Expiry of seizure order

52A. A seizure order made under this Act shall cease to have effect after the expiration of twelve months from the date of the seizure order, or where there is a prior freezing order, twelve months from the date of the freezing order, if the person against whom the order was made has not been charged with an offence under this Act.”

[5] This new provision is not found in the AMLATFA. On 11.9.2014, that is ten days after the coming into force of the AMLATEPUA, and before the freezing order issued under section 44(1) of the AMLATFA expired on 21.9.2014, a seizure order was issued by the Public Prosecutor on the appellant’s account pursuant to section 50(1) of the AMLATEPUA.

[6] The basis for the seizure order was that the monies in the appellant’s account are the subject matter of an offence under section 4(1) of the AMLATEPUA allegedly committed by his mother, one Tan Hoo Eng, following Sg. Bernam Police Report No. 2950/14.

[7] Tan Hoo Eng has since been charged with 21 counts of money laundering under section 4(1)(a) of the AMLATEPUA. We were told that the criminal proceeding against Tan Hoo Eng is pending before the Sessions Court at Ipoh, Perak.

[8] There is no ambiguity in section 52A of the AMLATEPUA. What it means is that a seizure order issued under section 50(1) ceases to have effect in the following two situations:

(a) if the person from whom the property was seized has not been charged with an offence under the AMLATEPUA on expiration of the seizure order, which is 12 months from the date of the seizure order; or

(b) if the person from whom the property was seized has not been charged with an offence under the AMLATEPUA after the expiration of a prior freezing order, if any, which is 12 months after the issuance of the freezing order.

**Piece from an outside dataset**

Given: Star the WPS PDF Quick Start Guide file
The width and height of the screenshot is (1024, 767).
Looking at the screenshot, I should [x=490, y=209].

[9] In the present case, there was a prior freezing order issued on the appellant’s account before it was seized on 11.9.2014. Therefore, the seizure order ceased to have effect on 23.6.2015. The legislative intent behind section 52A is clear, and that is for the release of the property to the person from whom it was seized if the person has not been charged with an offence under the AMLATEPUA on expiration of the freezing or seizure order, whichever is earlier.

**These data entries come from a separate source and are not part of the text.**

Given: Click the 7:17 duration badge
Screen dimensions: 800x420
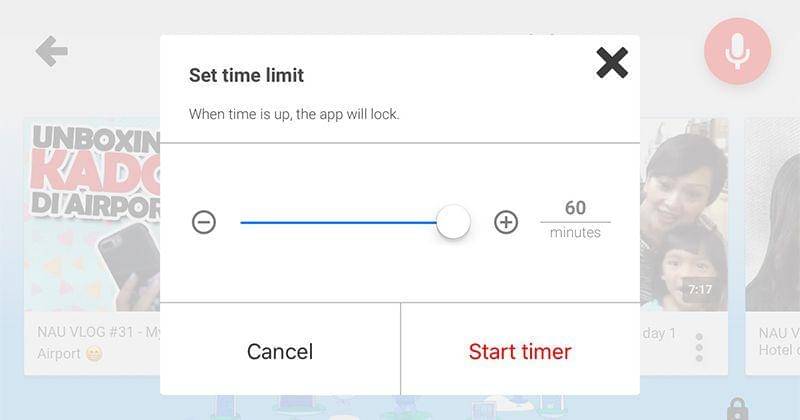Looking at the screenshot, I should (x=699, y=290).
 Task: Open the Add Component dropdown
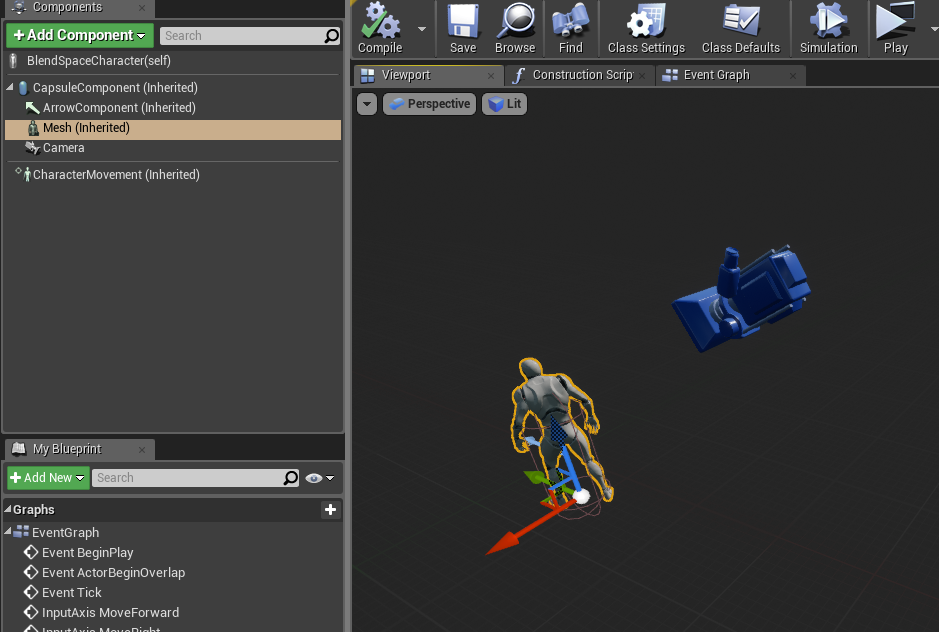79,35
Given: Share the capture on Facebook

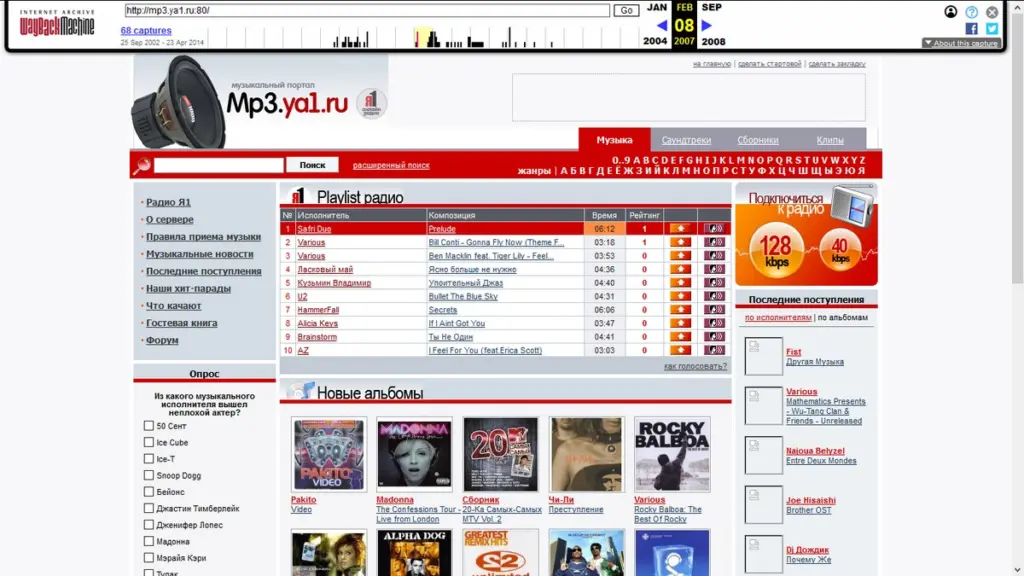Looking at the screenshot, I should [971, 29].
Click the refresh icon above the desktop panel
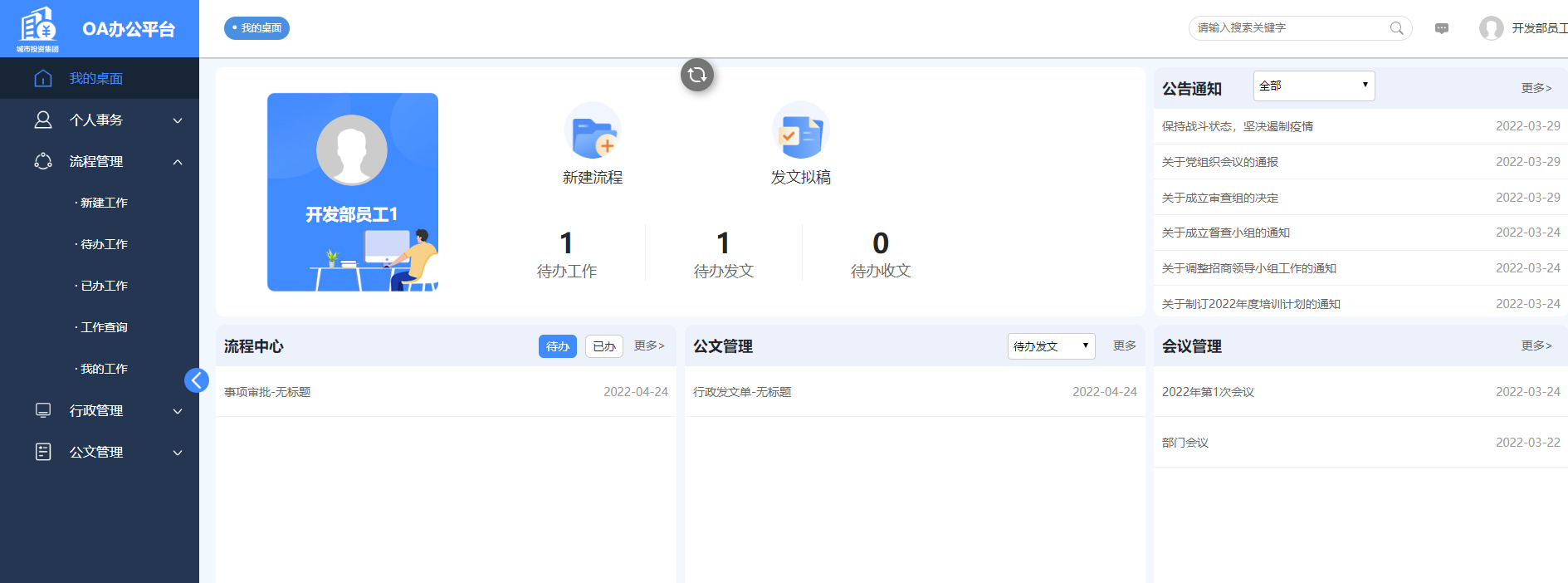The height and width of the screenshot is (583, 1568). (x=697, y=75)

[10] Thus, by virtue of section 52A of the AMLATEPUA, the seizure order issued on the appellant’s account on 11.9.2014 expired on the following dates:

(i) on 23.6.2015, i.e. 12 months after the issuance of the freezing order on 24.6.2014.

(ii) on 10.9.2015, i.e. 12 months after the issuance of the seizure order on 11.9.2014.

[11] When the present Originating Summons was filed on 5.5.2016, the respondents continued to freeze the appellant’s account although the freezing and seizure orders had long ceased to have effect by reason of the fact that the appellant had not been charged with an offence under the AMLATEPUA on expiration of these two orders.

[12] We note that both section 44(5) of the AMLATFA and section 44(5) of the AMLATEPUA limit the lifespan of a freezing order issued under section 44(1) to 90 days only, unless the person against whom the freezing order was made has been charged with an offence under the AMLATFA or the AMLATEPUA or a terrorism financing offence before the order ceases to have effect. We reproduce below section 44(5) for ease of reference:

“(5) An order made under subsection (1) shall cease to have effect after ninety days from the date of the order, if the person against whom the order was made has not been charged with an offence under this Act or a terrorism financing offence, as the case may be.”

[13] On the face of it, there is a contradiction in terms between section 44(5) and section 52A of the AMLATEPUA. Whilst the former prescribes a lifespan of only 90 days for a freezing order, the latter prescribes a longer lifespan of 12 months from the date of a “prior freezing order” for the purposes of computing the lifespan of a seizure order.

[14] Learned counsel for the respondents contended that section 52A of the AMLATEPUA does not apply retrospectively and that therefore the seizure order, which was issued pursuant to the freezing order dated 24.6.2014 (issued under section 44(1) of the AMLATFA) is not subject to the 12-month limitation period prescribed by section 52A.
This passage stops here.